Attacks are usually one directional. They come straight at you. It may come from behind, the side or the front — but in any case, it’s typically coming more or less straight at you.

The bullfighter never meets the bull head-on. As the bull charges — from whatever direction — the matador gracefully moves slightly off the line of attack. He does this by creating angles, relative to the line of attack. The bull never connects.

In football, the running back always rolls with the tackles, dropping a shoulder, rotating the hips — effectively blunting the power of a hard hit and slam. Moments later, he is getting off the ground like nothing happened. He was taken down, but he didn't get hurt. Again, he has created angles relative to the line of attack.

“You’re late for the meeting!” exclaims the verbal puncher, making sure everyone hears it.

“You know, I was thinking about you last night, and I just might have figured out an easier way to get past this problem we’ve been having,” you say, ‘rolling your shoulder’ and deflecting the attack.

D. The Basic Concept. Minimizing casualties.

This notion of deflecting or redirecting the energy of the attack is summarized by one of Jiu Jitsu’s basic concepts:

No Challenge, No Resistance, No Injury

The concept’s premise is that if we don't challenge and we don't create resistance, there will be no injury.

When we challenge an attacker, they will either step up their attack, or become more resistant to our efforts. Therefore, the more heated the confrontation becomes, or the more resistive either the attacker or defender becomes, the greater the likelihood of injury.

So why amp up the argument? Why challenge the emotional assault with more of the same? Why resist mental gamesmanship? Why put out all that effort?

Control your mind and body when dealing out punishment to any opponent. Subdue; don’t maim or torture unnecessarily. - an Essential Point of Self Defense

Credit: Unsplash

Credit: Unsplash

Mirroring the Attack

When I first heard the term ‘mirror the attacker’ I figured it must be literal. If I was attacked with a right roundhouse strike, I would counter with a right roundhouse strike. It took me an embarrassingly long time to realize this was not the intention.

Mirroring the attack means countering with a similar energy, reflecting back to the attacker what they are dishing out - either physically, emotionally, mentally or spiritually… or some combination.

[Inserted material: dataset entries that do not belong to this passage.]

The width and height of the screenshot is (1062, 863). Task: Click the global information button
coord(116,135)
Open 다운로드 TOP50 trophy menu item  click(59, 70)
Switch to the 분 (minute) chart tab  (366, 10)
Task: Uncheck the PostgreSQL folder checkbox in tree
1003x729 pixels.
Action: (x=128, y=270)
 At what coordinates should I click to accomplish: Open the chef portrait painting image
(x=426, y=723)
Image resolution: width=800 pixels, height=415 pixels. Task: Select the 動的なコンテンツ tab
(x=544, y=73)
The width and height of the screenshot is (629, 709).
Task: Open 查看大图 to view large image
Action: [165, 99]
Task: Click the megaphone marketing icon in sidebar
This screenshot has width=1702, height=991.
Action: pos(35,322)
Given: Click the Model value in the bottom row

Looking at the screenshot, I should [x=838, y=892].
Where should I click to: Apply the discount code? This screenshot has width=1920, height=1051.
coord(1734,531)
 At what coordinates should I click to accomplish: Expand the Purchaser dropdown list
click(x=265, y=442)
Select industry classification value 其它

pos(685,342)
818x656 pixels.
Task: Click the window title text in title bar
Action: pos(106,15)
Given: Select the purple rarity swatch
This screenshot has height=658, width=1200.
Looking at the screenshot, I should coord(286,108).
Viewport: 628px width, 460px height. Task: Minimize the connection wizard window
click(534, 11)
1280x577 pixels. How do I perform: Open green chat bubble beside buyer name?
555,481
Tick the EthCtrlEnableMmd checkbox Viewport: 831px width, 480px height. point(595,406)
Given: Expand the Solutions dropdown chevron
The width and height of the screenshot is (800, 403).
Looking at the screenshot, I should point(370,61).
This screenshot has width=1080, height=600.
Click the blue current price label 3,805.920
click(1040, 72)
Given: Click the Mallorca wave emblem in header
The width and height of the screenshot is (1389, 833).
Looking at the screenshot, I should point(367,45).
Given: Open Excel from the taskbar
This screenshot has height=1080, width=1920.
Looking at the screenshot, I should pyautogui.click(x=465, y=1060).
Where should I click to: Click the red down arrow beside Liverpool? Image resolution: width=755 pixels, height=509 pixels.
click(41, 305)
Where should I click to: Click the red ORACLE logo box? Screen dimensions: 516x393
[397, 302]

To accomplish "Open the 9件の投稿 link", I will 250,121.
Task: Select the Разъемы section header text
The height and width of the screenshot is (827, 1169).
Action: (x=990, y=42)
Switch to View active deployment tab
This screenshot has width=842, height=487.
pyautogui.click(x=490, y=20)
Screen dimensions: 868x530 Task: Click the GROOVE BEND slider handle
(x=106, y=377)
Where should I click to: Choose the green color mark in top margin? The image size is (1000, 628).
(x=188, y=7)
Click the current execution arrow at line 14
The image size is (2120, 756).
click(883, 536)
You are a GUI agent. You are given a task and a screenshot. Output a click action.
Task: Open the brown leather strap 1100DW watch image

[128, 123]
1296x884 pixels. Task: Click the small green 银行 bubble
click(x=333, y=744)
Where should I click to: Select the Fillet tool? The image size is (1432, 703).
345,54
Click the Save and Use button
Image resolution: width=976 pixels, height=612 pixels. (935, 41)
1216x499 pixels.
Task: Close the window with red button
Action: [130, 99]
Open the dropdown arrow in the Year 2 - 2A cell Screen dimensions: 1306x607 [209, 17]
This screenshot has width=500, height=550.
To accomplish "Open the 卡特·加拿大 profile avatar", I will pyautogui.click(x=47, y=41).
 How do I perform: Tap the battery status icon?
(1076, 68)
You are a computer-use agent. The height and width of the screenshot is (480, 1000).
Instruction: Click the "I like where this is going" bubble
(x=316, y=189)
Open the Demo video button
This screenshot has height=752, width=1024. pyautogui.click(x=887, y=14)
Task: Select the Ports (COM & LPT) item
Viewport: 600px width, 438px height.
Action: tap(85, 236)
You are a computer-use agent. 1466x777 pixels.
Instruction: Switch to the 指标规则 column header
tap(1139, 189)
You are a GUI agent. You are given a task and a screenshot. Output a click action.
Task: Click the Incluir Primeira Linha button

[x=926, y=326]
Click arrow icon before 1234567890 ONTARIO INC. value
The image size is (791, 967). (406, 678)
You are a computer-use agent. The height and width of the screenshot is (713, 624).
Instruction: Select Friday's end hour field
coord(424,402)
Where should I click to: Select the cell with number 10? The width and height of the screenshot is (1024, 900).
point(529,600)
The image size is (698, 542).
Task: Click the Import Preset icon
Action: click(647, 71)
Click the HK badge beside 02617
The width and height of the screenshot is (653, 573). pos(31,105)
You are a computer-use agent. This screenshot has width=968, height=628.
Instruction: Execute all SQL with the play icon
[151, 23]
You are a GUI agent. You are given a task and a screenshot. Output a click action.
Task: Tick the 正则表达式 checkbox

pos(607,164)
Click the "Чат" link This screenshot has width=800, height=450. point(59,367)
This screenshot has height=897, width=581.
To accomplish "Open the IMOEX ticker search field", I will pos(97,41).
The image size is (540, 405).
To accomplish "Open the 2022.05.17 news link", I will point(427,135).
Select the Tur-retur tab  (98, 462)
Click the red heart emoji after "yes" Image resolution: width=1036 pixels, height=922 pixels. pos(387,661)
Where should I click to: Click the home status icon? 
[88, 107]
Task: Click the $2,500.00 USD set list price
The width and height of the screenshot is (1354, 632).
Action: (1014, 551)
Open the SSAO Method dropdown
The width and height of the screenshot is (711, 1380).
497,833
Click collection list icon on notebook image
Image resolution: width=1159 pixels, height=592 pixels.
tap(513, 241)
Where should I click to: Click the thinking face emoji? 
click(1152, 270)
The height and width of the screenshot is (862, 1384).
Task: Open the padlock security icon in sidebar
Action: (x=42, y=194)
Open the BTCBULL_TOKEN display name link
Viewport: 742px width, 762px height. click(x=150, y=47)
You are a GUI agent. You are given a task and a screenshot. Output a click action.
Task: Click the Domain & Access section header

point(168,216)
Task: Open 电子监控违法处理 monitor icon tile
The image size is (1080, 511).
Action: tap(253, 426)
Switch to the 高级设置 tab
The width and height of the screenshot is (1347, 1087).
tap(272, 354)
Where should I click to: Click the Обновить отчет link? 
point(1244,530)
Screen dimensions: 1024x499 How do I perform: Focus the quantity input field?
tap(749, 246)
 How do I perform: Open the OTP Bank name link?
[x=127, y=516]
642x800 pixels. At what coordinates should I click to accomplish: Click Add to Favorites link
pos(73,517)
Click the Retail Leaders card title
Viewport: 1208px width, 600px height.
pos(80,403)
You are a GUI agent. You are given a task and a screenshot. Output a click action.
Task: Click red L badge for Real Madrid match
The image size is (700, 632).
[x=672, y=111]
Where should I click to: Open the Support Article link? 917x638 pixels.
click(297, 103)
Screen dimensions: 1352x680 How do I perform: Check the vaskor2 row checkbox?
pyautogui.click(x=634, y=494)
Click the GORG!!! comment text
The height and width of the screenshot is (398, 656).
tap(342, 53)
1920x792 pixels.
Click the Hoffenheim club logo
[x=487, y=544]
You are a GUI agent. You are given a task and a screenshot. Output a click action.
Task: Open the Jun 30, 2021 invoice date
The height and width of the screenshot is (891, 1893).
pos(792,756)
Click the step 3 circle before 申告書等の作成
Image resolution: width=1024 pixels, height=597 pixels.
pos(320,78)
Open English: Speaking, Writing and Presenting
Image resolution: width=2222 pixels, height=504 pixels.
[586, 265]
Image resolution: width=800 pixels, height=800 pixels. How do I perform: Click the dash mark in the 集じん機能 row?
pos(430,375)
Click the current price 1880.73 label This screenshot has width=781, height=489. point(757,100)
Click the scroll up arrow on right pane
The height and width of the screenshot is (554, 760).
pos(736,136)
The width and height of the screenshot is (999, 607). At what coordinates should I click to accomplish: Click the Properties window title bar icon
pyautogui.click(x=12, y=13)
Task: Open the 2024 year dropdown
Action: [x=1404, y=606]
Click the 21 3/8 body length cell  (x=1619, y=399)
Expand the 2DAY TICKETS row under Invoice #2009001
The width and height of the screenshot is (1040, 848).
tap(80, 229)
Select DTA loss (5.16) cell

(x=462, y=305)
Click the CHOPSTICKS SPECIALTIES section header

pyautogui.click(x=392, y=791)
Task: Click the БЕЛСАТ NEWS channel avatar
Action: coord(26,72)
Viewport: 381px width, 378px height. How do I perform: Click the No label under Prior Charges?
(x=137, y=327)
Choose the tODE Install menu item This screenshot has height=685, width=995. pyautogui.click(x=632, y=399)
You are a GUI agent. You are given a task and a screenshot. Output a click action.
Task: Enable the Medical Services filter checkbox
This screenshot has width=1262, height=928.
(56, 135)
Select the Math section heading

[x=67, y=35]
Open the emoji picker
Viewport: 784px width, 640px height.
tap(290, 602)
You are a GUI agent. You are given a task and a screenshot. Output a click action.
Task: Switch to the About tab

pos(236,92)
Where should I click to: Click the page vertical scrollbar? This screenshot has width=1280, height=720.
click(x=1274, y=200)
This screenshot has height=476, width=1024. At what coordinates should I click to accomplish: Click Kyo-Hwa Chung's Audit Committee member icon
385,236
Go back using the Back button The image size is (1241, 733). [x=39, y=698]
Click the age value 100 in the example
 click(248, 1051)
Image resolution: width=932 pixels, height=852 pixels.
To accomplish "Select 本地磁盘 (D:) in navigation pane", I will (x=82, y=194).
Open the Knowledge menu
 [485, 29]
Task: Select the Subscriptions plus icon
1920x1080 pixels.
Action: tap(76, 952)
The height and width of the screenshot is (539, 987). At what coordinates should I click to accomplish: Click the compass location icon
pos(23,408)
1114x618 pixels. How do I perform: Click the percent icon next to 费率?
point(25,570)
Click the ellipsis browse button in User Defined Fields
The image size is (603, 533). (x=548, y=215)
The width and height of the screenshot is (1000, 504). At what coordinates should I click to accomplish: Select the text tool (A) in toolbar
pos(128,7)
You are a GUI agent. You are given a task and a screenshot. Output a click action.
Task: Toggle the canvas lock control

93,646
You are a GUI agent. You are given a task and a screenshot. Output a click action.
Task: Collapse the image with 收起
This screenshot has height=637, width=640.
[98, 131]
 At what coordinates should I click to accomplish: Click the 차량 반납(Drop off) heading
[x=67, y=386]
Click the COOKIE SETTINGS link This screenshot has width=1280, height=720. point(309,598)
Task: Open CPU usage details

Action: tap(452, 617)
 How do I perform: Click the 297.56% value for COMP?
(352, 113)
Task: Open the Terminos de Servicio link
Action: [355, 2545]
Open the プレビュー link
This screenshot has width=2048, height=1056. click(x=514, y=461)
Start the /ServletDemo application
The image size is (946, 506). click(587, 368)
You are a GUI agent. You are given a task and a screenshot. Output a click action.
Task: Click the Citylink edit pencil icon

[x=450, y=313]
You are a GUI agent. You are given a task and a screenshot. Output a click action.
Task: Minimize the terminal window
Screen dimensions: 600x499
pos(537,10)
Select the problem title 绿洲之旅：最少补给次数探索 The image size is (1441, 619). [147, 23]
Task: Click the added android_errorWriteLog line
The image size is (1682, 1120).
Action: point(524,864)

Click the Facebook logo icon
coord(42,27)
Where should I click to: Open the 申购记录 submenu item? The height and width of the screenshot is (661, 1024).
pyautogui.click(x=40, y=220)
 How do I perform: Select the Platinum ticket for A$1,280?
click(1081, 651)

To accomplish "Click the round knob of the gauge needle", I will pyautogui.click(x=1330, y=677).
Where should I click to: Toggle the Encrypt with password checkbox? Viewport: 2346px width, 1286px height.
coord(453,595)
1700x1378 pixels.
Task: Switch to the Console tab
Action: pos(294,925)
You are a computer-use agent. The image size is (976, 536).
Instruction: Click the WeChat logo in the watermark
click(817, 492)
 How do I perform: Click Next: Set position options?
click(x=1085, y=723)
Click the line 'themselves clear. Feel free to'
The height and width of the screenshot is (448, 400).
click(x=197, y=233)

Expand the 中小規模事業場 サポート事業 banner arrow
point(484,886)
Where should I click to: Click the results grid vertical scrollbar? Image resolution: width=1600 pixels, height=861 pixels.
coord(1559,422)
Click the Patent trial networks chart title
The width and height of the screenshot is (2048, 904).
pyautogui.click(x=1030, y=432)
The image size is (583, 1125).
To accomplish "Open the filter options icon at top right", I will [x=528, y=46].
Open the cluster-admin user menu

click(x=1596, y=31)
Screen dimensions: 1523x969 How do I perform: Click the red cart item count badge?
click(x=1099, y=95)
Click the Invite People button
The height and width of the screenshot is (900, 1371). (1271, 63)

Many years ago, when I was learning how to be a better salesman, I came across a book “Getting to the Yes”. Its basic premise was to find something, anything, that you and the customer could be in agreement with. That was getting to the yes. And then build from there, build on the basis of a positive relationship. Other sales guides called this ‘pacing’, or the art of being in harmony with the customer, on pace with them, much like a companion horse does when it is calmly walking next to a nervous thoroughbred racehorse.

So, mirroring our attacker is all about creating positive relationships, even in the midst of adversity and negativity. It’s all about ‘pacing’ or matching the force of the attack, turning the relationship in a positive direction.

Are you out to be more effective in confrontations? Then study. But more importantly, constantly practice in your daily life. The more you practice and apply your understanding, the sooner you begin to realize the time-proven effectiveness that these ancient Jiu Jitsu concepts are centered upon.